[BEGIN Given passage]

How Percona Toolkit divides tables into chunks
The tools we’ve redesigned in Percona Toolkit recently have moved away from a legacy technique for operating on small numbers of rows at a time, towards a more reliable and predictable method. We call the old version “chunking” and the new version “nibbling.” Many other MySQL tools I’ve seen either operate on entire tables, or use the “chunking” technique and are exposed to the problems it creates. I’ll compare the two briefly to explain the differences.
Chunking attempts to divide a table into ranges of rows of a desired size, such as 1000 rows. It does this by examining the minimum and maximum value of the primary key (or other suitable index), estimating the number of rows in the table, and dividing one by the other to create a list of boundary values. Suppose that the minimum value is 1 and the maximum is 1000000, and there are an estimated 100000 rows in the table. The chunk boundaries will fall on intervals of 10000. We can operate on 1-10000, 10001-20000, and so on.
This has a number of problems that might not be obvious at first. It practically requires a numeric, single-column index[1]. It can (and does, in practice) create oversized chunks when values are sparse in some places and packed tightly in others. It leads to a lot of code complexity and bugs when the table’s data changes (especially if new rows are inserted) as the tool works. It has edge cases related to special values such as 0, NULL, the date ’0000-00-00′, the beginning of the table, and the end of the table. In short, through years of experience we found that it simply doesn’t work well enough. It works in 95% of cases, but not all that well, and in a small fraction of cases it causes serious problems, such as a massively oversized chunk that interferes with other processes on the server. If you’d like more details on these types of problems, there is a lot of information in old bug reports.
The new “nibbling” technique we are using is actually not new at all. It is something I learned before I was even involved in MySQL very much. The context is in some old blog posts I wrote about archiving and purging. The idea is to fetch a row and use that as the lower bound of the first chunk (or “nibble” — we use the terms pretty interchangeably) of rows. Then use a SELECT with a LIMIT to find the upper boundary of the nibble, as well as the lower bound of the next nibble. After processing the nibble, repeat the steps with the lower bound of the next nibble. The disadvantage of this process is that there is quite a bit of code complexity when you get multi-column indexes, with NULL-able columns adding a whole new twist to the game. However, this is long since solved, and we have a reliable and well-tested library of routines for dealing with this. In return we get predictable behavior on practically any table with an index, even if it isn’t a unique index. The only remaining edge case is when a non-unique index contains a range of identical values that is larger than the desired chunk size, but that is easily detected and handled in application-specific ways.

[END Given passage]
[BEGIN Data rows]

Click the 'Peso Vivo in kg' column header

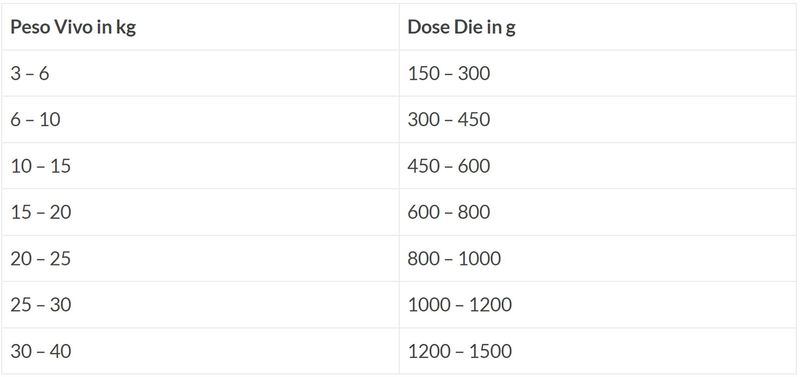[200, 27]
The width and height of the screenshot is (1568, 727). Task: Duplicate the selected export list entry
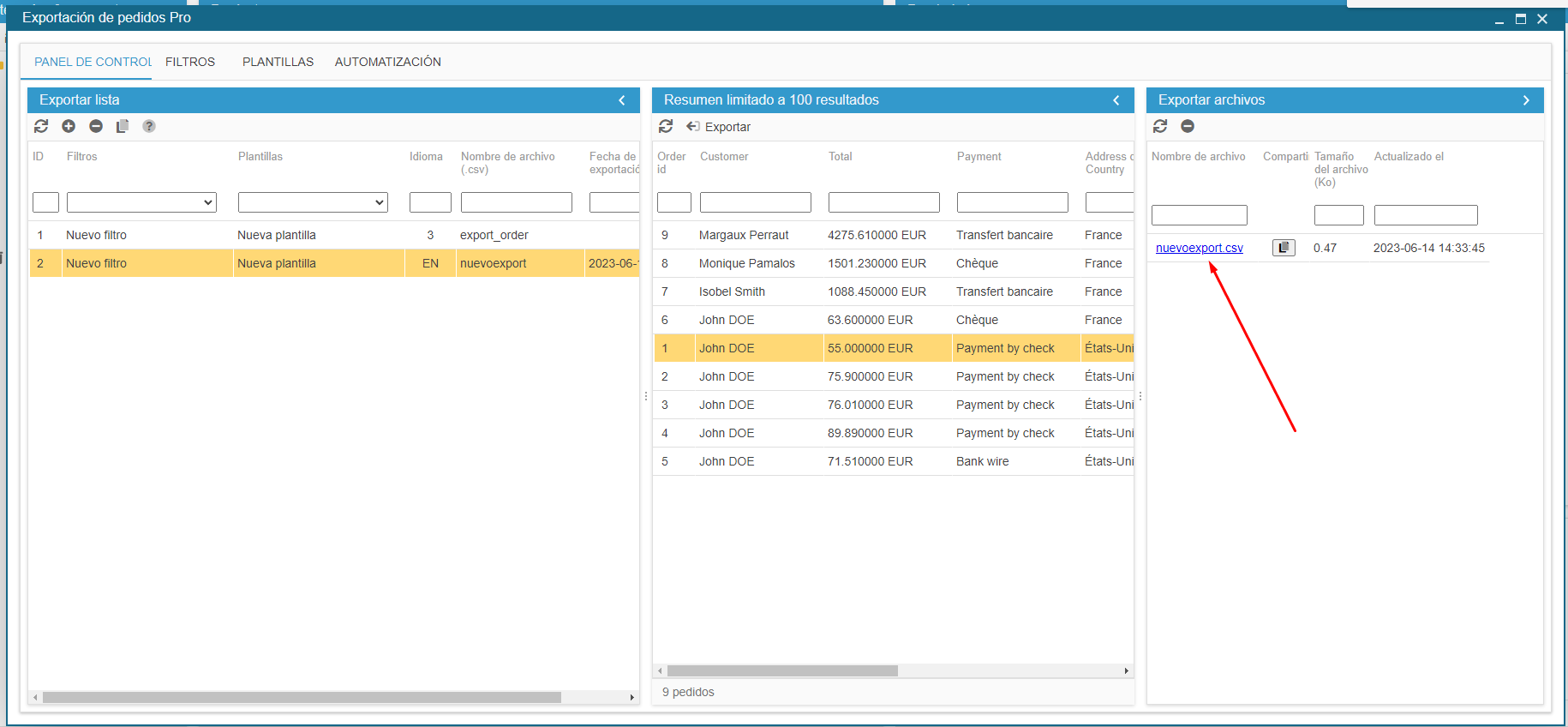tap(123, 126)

[END Data rows]
[BEGIN Data rows]

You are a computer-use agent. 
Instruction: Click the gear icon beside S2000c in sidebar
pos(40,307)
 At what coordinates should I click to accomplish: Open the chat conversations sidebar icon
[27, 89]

[END Data rows]

What you are asked to do »
Using the passage on how Percona Toolkit divides tables, answer:
(a) In the example with a minimum value of 1, a maximum of 1000000, and about 100000 rows, at what intervals do the chunk boundaries fall?
(b) What kind of index does the chunking technique practically require?
(c) In the nibbling technique, what is used to find the upper boundary of a nibble?

Written answer »
(a) Intervals of 10000.
(b) A numeric, single-column index.
(c) A SELECT with a LIMIT.